-- START DATA PROVIDED --

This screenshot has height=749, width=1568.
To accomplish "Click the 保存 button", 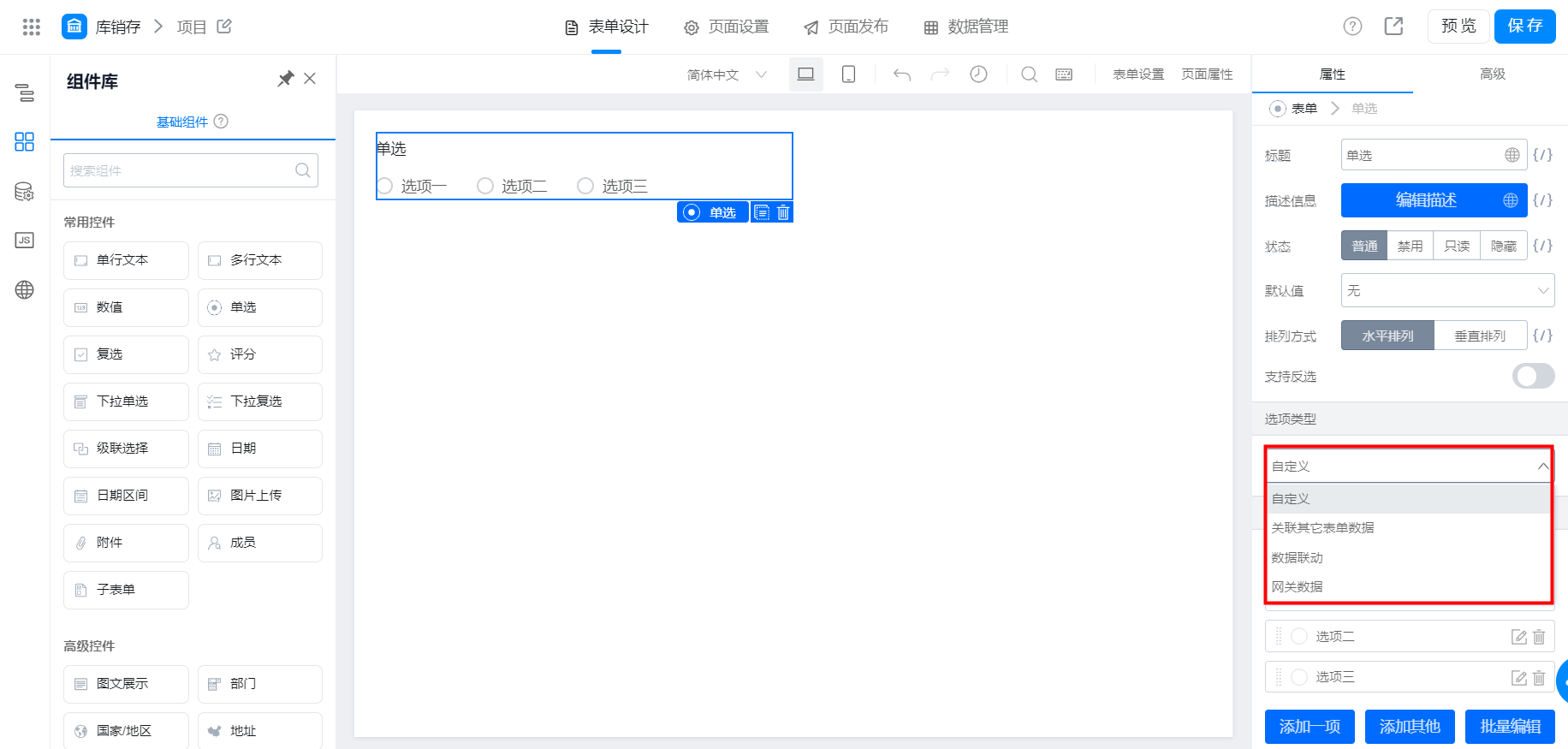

-- END DATA PROVIDED --
-- START DATA PROVIDED --

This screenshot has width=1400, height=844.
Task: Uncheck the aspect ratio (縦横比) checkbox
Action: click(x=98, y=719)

-- END DATA PROVIDED --

-- EXERCISE OBJECTIVE --
Collect every line above that contains the string "screenshot", treating uppercase and lowercase as different, and copy each one out in full.

-- SOLUTION --
This screenshot has height=749, width=1568.
This screenshot has width=1400, height=844.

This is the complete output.